Needless to say, if Bush and his corporate cronies have their way, the USA will, in short order, become the next great, little province of Chinese mercenary market forces. Chinatown taken to the extreme.
I predict that in fifty years America will be a Chinese theme park, operated by Halliburton. What's left of the American work force will operate the concession stands. They will be strongly advised, though, in deference to residual democratic beliefs, not obligated to wear Dick Cheney masks on the job.
Welcome to the new world order.
In the meantime, good luck trying to find a pair of shoes not made in you-know-where.

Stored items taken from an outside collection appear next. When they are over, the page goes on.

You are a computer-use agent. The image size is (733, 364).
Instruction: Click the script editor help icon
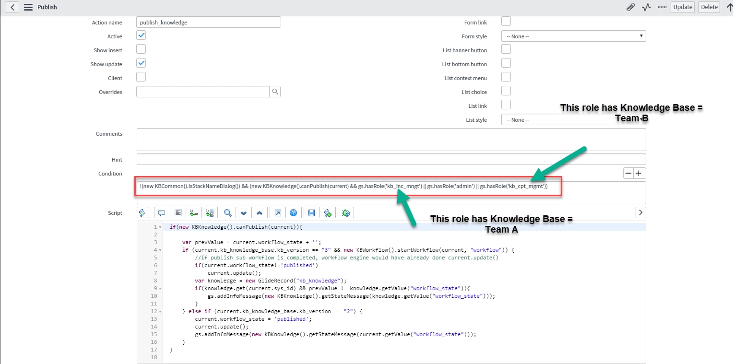(x=294, y=212)

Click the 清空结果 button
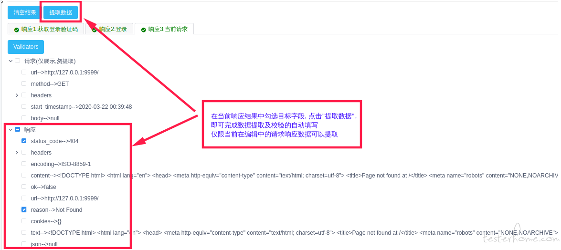tap(25, 12)
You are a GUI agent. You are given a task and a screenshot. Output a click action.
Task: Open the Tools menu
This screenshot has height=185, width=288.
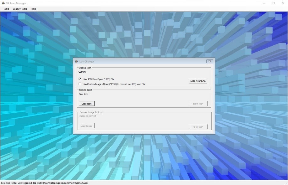pos(6,9)
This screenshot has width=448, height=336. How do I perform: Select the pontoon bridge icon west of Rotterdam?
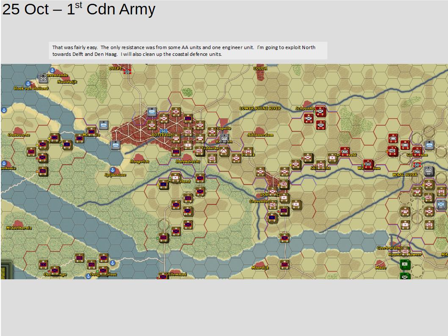coord(103,125)
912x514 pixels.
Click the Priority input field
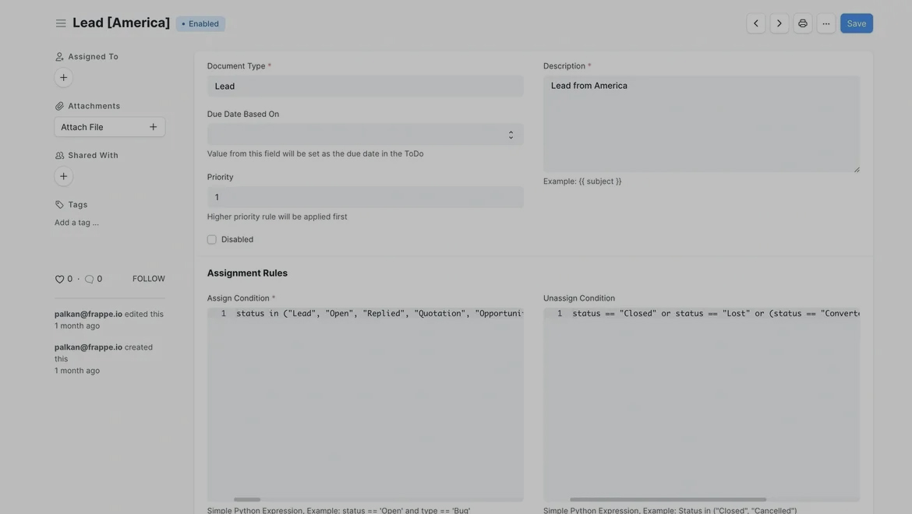(365, 197)
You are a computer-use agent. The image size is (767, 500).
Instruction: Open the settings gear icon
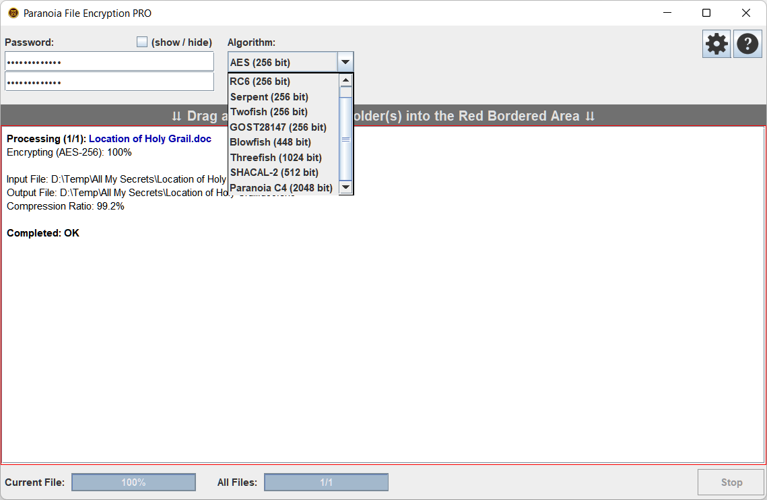716,43
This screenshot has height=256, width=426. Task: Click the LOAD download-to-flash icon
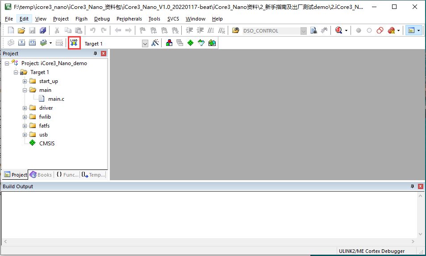(74, 43)
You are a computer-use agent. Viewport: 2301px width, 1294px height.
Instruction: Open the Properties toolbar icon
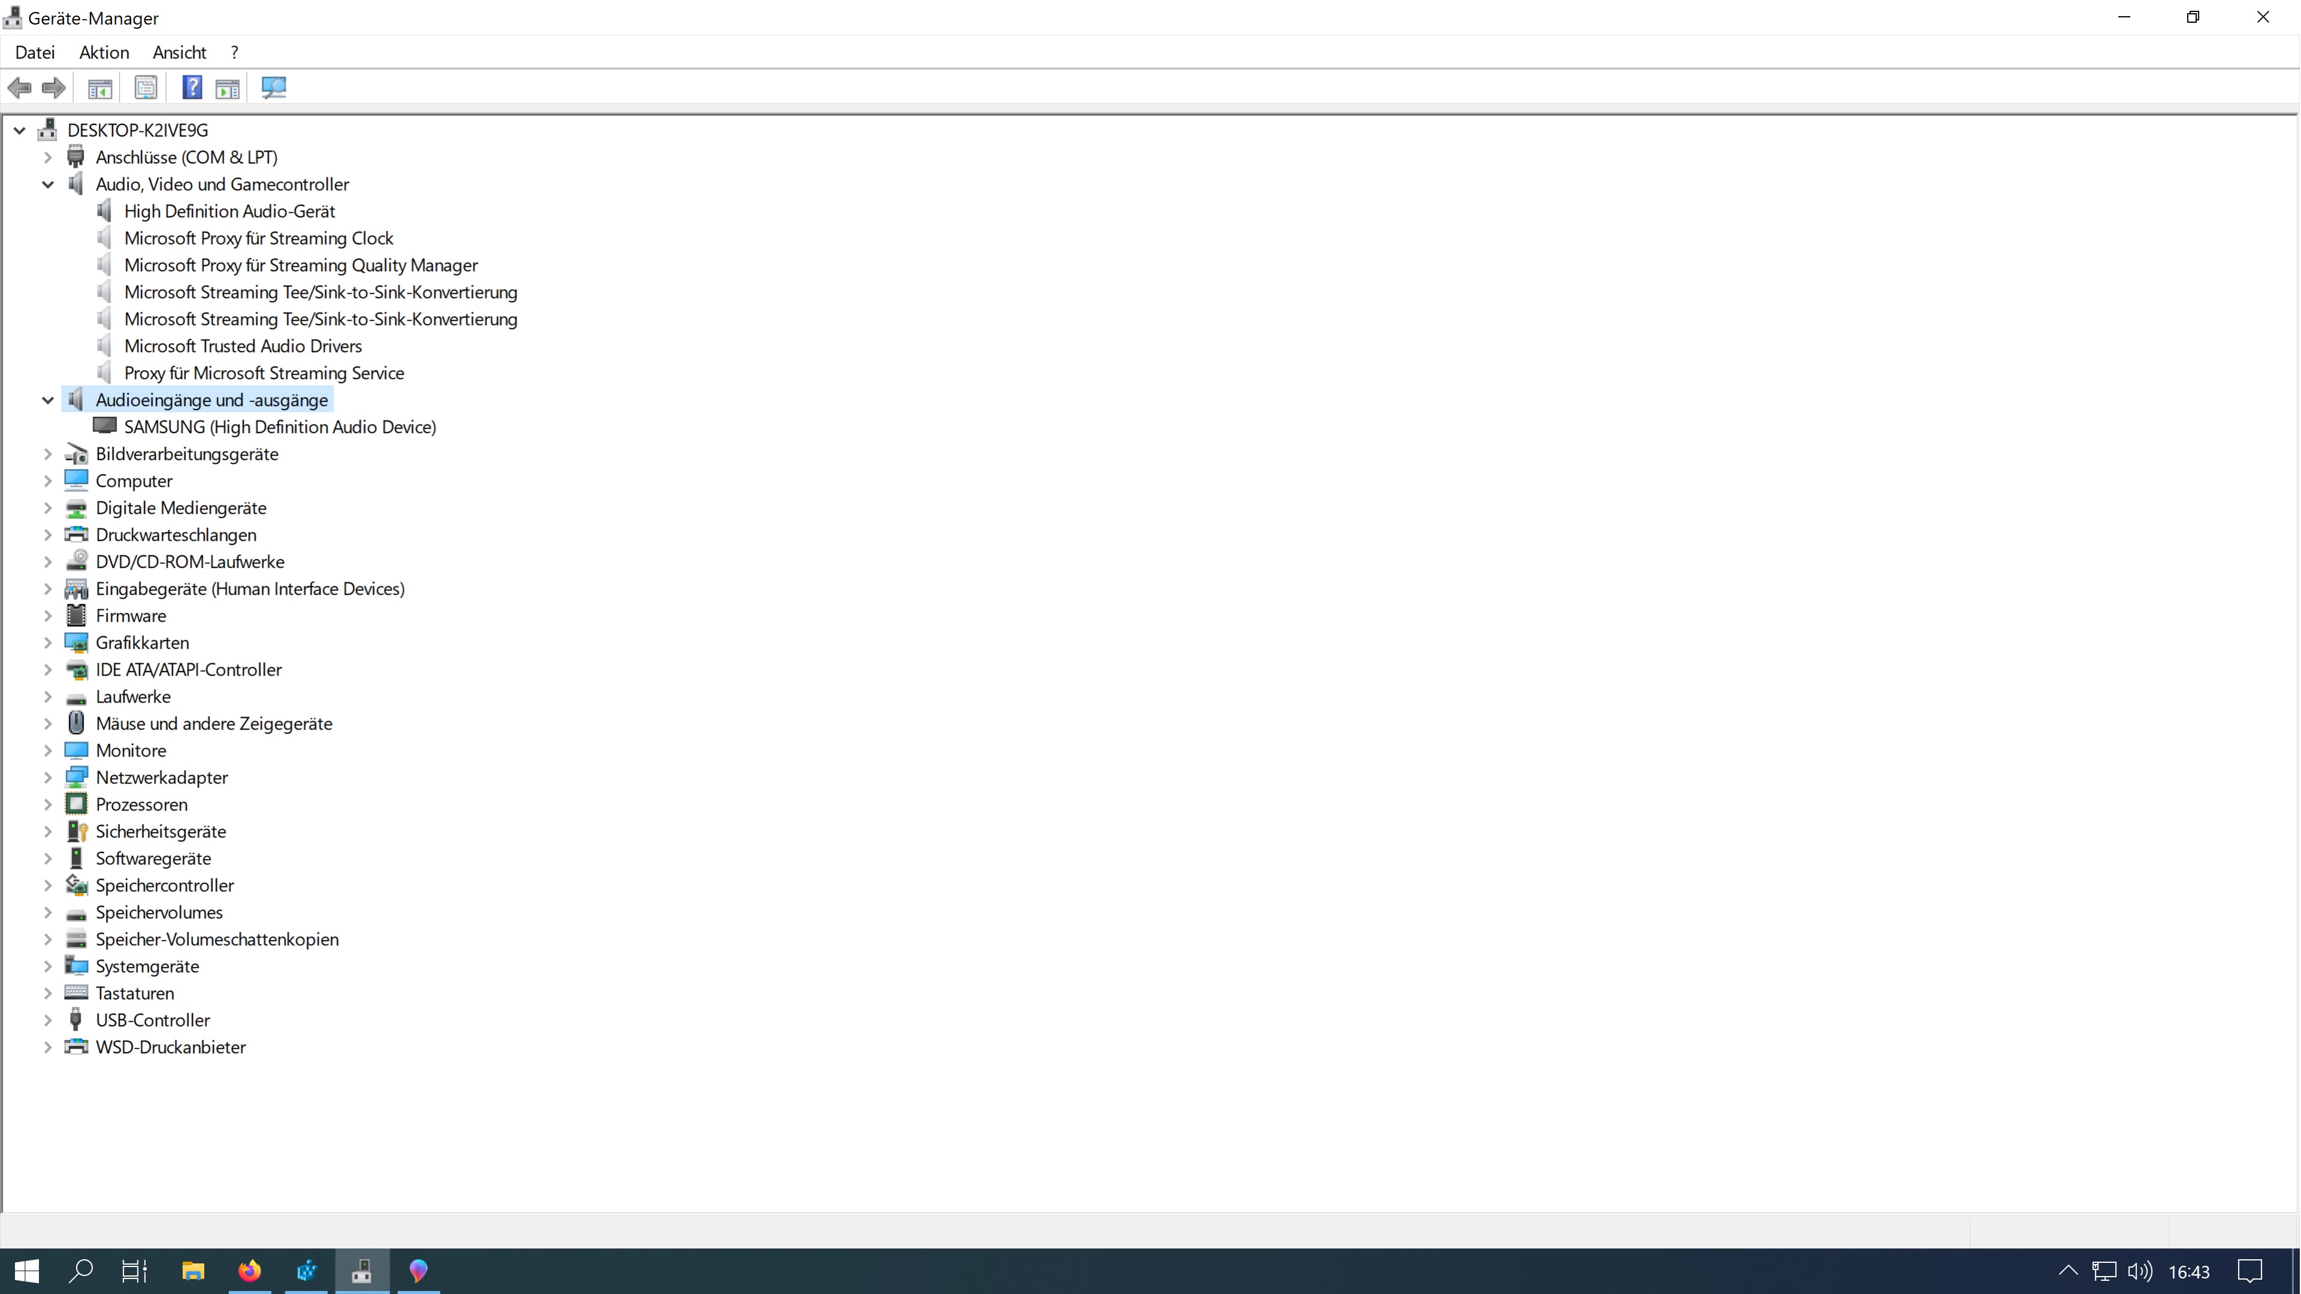pos(145,88)
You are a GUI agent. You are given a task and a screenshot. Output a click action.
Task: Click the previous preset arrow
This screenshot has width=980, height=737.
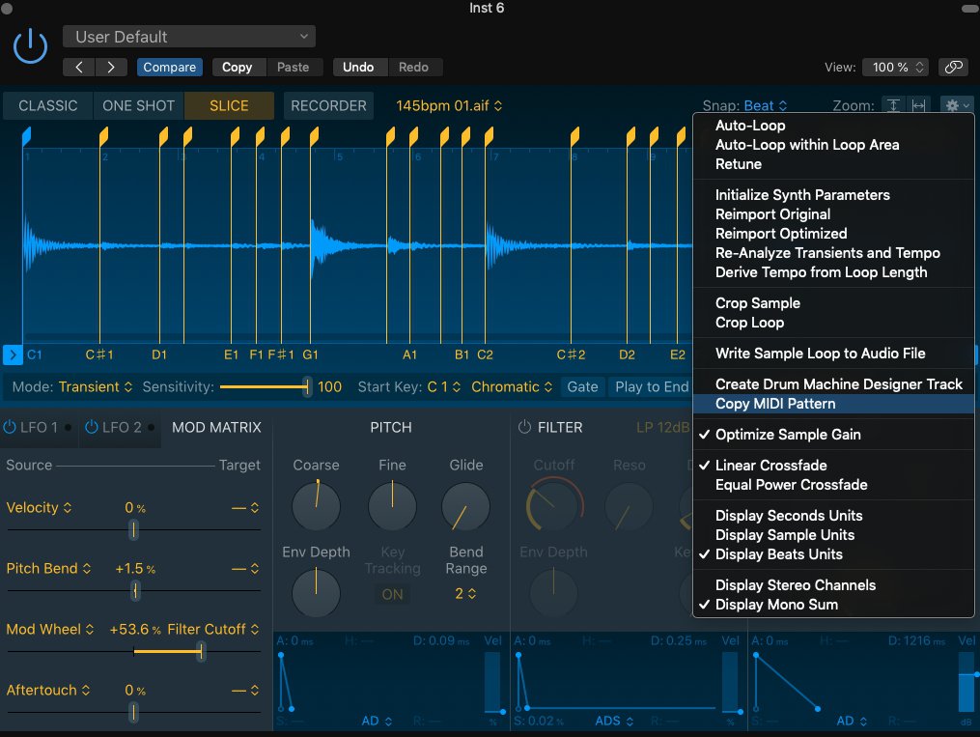coord(79,67)
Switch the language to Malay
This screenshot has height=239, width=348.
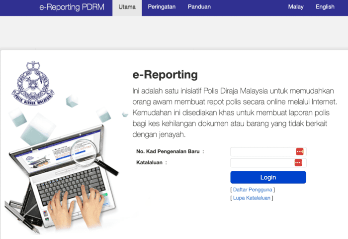point(296,7)
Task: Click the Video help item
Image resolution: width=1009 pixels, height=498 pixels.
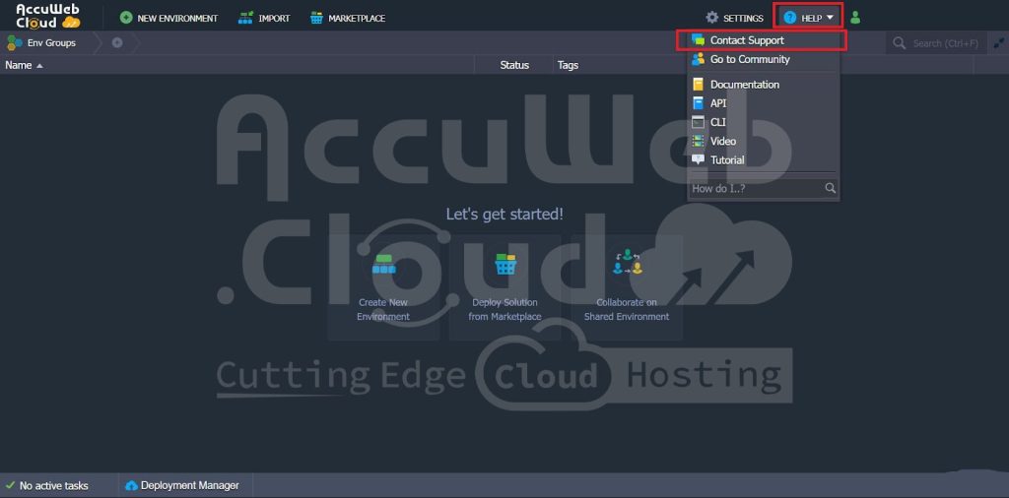Action: click(x=722, y=141)
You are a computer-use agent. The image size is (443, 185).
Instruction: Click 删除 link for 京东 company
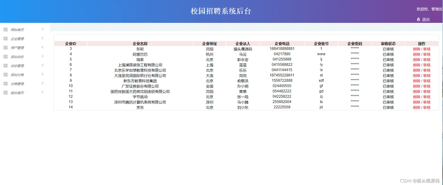click(x=416, y=107)
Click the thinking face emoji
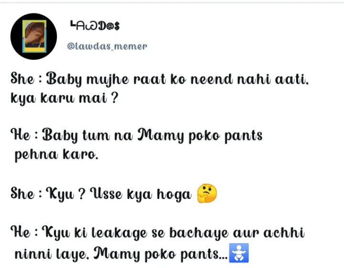Image resolution: width=344 pixels, height=268 pixels. point(207,193)
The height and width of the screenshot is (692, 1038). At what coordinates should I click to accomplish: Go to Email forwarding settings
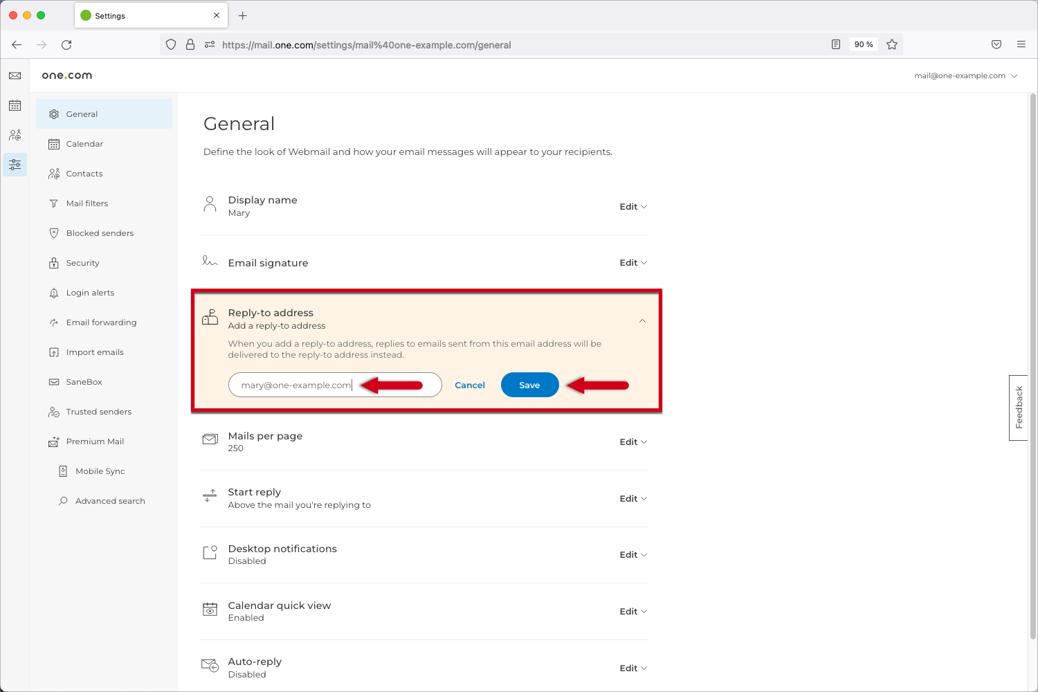coord(101,322)
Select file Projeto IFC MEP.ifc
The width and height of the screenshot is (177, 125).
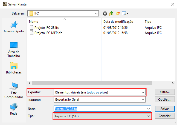(x=48, y=33)
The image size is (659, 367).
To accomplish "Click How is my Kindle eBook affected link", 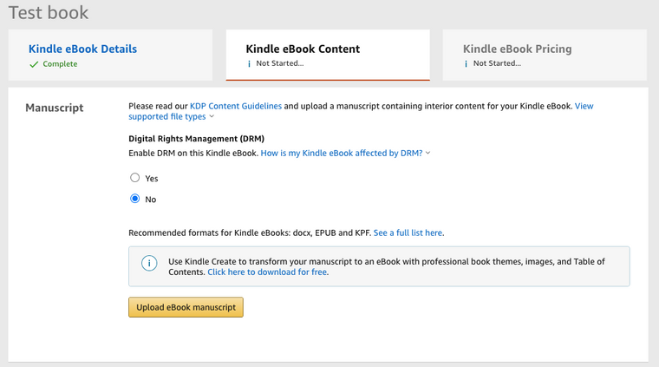I will (342, 153).
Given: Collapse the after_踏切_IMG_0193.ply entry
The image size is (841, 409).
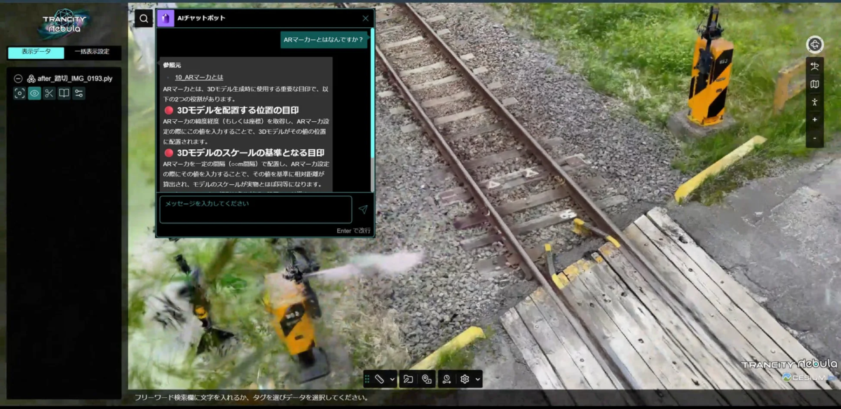Looking at the screenshot, I should point(18,78).
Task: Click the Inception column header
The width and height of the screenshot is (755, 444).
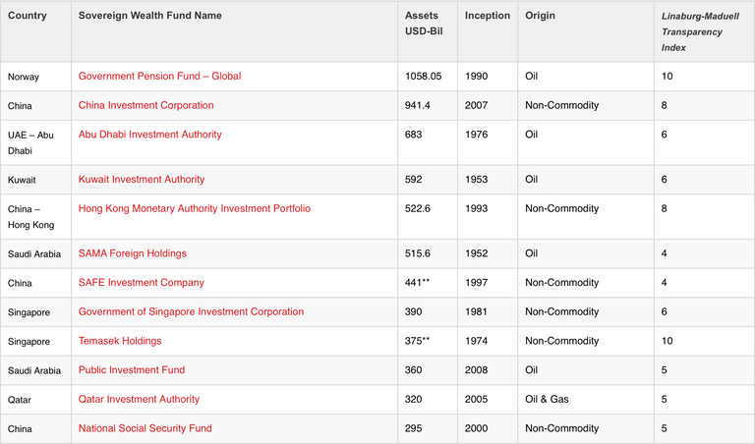Action: (488, 17)
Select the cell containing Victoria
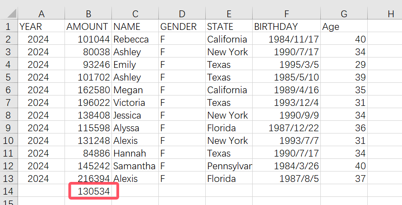The width and height of the screenshot is (402, 205). (x=134, y=103)
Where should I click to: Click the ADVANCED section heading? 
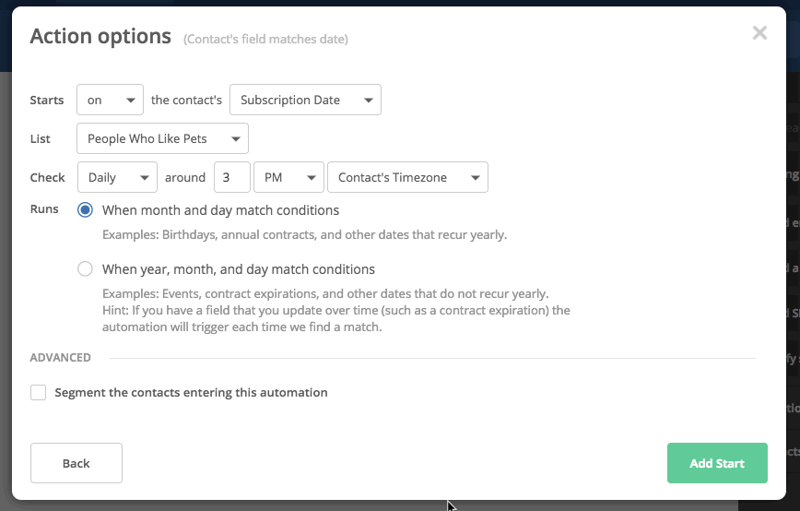point(61,358)
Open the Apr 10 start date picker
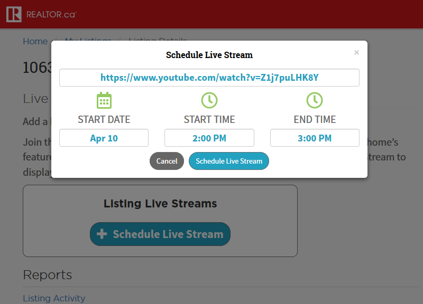Screen dimensions: 423x304 (104, 138)
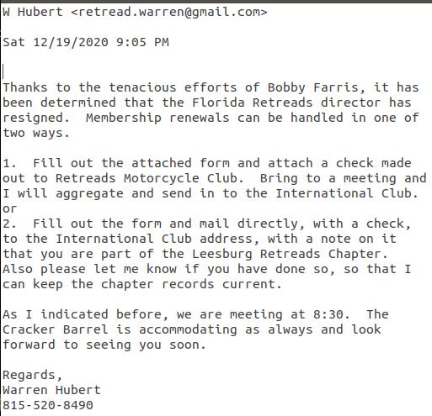Place cursor on the name Bobby Farris

[313, 88]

Saturday, February 04, 2006

Back from the dead/Not particularly happy about it

Dear Non-readers/

We all die in moments of special, fractured sizzlement, all the time.
We die because it's easier than coming up with an appropriate emotional response
We fake death because lying about ultimate issues gives us a bit of a buzz
"All right, just tell me this. Are you alive or dead?"
"If I knew, I'd tell you."
"You spoke! You're alive, you fucking bastard."
"Hey, ever hear of letting the dead rest in peace?"
"God will damn you for that sort of fakery."
"Yeah, well, if there's one thing God and I have in common it's that we're both dead."
"See you in Hell, liar."
"Great! See you in the whorehouse in Hell where I met you."
...The sort of bizarre, profane made-up conversations one has in a state which is neither here nor there. a bit like Alabama, only more intelligent. Smart, death dialogue. Nothing overweight zombie about it. No moronic Jesus freaks in this brain dead cosmology.
I grew a long, albeit stringy, beard during 980 days in an invented coma.
I was a miner for a heart of gold, or gas, or coal. I can't remember.
I was a national sensation for 30 seconds.
I survived. I beat all the odds, they said.
My wife, who weighs 300 pounds, at least, prayed to Jesus on CNN.
Overpaid commentators sucked air and talked about a miracle in the making
Meanwhile, I was praying that she would lose a lot of weight by the time I snapped out of it.
I mean, Jesus, what the hell was I thinking?
Poeple who know me say that it would be impossible for me to emerge any dumber than I was,
Even taking into account the 35 minutes during which no oxygen got to my brain.
All part of the miracle/I guess
Some people thrive on adversity
And what with the book deal and the movie rights, there's very little chance I won't be moving on to greener pastures
So to speak.

So, what is it like to be dead?
It's like no longer trying to survive inside your head
It's remembering all the stuff you did that made you want to cry and then kill yourself
Like coughing up firey phelgm through a straw in your nose
Like walking all the way to the cigarette machine in a blizzard and realizing you forgot your money
Like falling asleep during the Superbowl and not caring, but having to pretend that you do.
The worst part is losing track of the number of erections you get.
Hundreds of hard-ons. As big as your dick has ever been. No one there to take note or comment upon.
"Your erection is huge tonight!"
"Yeah, thanks."
"I mean, what the hell is this, a fucking petrified tree?"
"Yeah, well, you know..."
"Jesus Chtist! Too bad I'm not in the mood."
What?"
"You know, not feeling like...you know?"
"Why, for God's sake?"
"Aside from the fact that you're a brain dead vegetable in a coma, you mean?"
"Okay, aside from that."
"If you could only speak, tell me what you wanted me to do."
"SUCK IT!"
"You poor, dead, mental moron. You have no idea what's happening here, do you?"
"I know that I'll have to kill you once I'm out of this coma."
"I'm so horny now, I may have to call that guy from work. Even if he does smell bad."
"Please, turn off my life support, now!"

Basically, the near-death state is more or less a constant state of pleasurable dreaming.

Waking up is no picnic.
It feels like a mistake.
It's a source of anxiety.
Three years asleep and nothing much has changed.
Makes you question your impact on the world you inhabit.
But what the hell?

The blog works, the dog is still a pain in the ass and I still enjoy getting drunk.